✨(summary) extended support for all video / audio files#1358
Conversation
FloChehab
commented
May 21, 2026
- Removed constraint on file extension
- Infer audio / video streams from the media with ffmpeg
- Infer the correct processed audio file extension based on actual codec to avoid ffmpeg errors.
7c99781 to
571fe7f
Compare
cameledev
left a comment
There was a problem hiding this comment.
Looks mostly good to me.
One minor structure question/suggestion.
Otherwise, just naming stuff
Thanks for the review! |
lebaudantoine
left a comment
There was a problem hiding this comment.
I think the current structure evolved in a way that makes the file service harder to extend safely.
My initial choice was to encapsulate file utilities inside a service class to support interchangeability of implementations. However, in practice we’ve ended up continuously modifying the same implementation for new features, which increases regression risk for v1 and reduces flexibility.
In hindsight, it may have been better to introduce a stable interface with separate implementations (e.g. v1/v2) and a factory or dependency injection layer to select between them, instead of evolving a single service over time.
We already adapt the behavior of the service with the iflogic base on the file url/path.
This would likely have preserved v1 behavior while allowing faster iteration on v2 without affecting existing logic.
We can’t assume all summary callers will require the same file service implementation. This suggests we may need a more explicit abstraction (e.g. interface + multiple implementations) rather than a single tightly coupled service.
As a general rule, I think we should try to keep clear boundaries between implementations rather than mixing extension logic into a single evolving class.
I think we should clarify the ownership boundaries between module-level utilities and service classes. Right now the split is not always consistent, which makes it harder to understand where new logic should live.
| transcription_res = WhisperXResponse( | ||
| **transcribe_audio( # type: ignore | ||
| task_id=job_id, | ||
| cloud_storage_url=payload.cloud_storage_url, | ||
| language=payload.language, | ||
| raises=True, | ||
| ).model_dump() | ||
| ) |
There was a problem hiding this comment.
not related with this PR, can't transcribe_audio returns directly a WhisperXResponse instance?
There was a problem hiding this comment.
There is indeed work to be done around using from pydantic models, especially in the helpers by @cameledev. I left that for another PR.

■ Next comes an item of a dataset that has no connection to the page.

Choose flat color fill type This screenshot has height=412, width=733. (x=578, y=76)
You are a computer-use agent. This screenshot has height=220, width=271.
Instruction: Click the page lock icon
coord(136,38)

| except BaseException as e: | ||
| if isinstance(e, FileNotFoundError): | ||
| logger.error("ffmpeg not found. Please install ffmpeg.") | ||
| elif isinstance(e, subprocess.CalledProcessError): | ||
| logger.error("Audio extraction failed: %s", e.stderr.decode()) | ||
| else: | ||
| logger.error("Unexpected error during audio extraction: %s", e) | ||
|
|
||
| if output_path.exists(): | ||
| os.remove(output_path) | ||
| raise RuntimeError("Failed to extract audio from file") from e |
There was a problem hiding this comment.
in terms of python style I found the initial syntax with several except easier to scan/parse.
maybe, extract the cleanup in a function?
There was a problem hiding this comment.
I think this is to be reworked as a bigger clean of those file handles
|
Regarding your big comment on the file service @lebaudantoine, in #1362 I get rid of old "read from minio" and other stuff from the file service. From my PoV summary was considered kind of experimental in regards to other hosters community (there is a bunch of forced posthog in config for instance). |
* Removed constraint on file extension * Infer audio/video streams from the media with ffmpeg * Infer the correct processed audio file extension based on actual codec to avoid ffmpeg errors We need to support more extensions and make audio extraction dynamic, as we shipped transcript in production and it led to user complaints requesting more formats.
1392009 to
919b7f3
Compare
|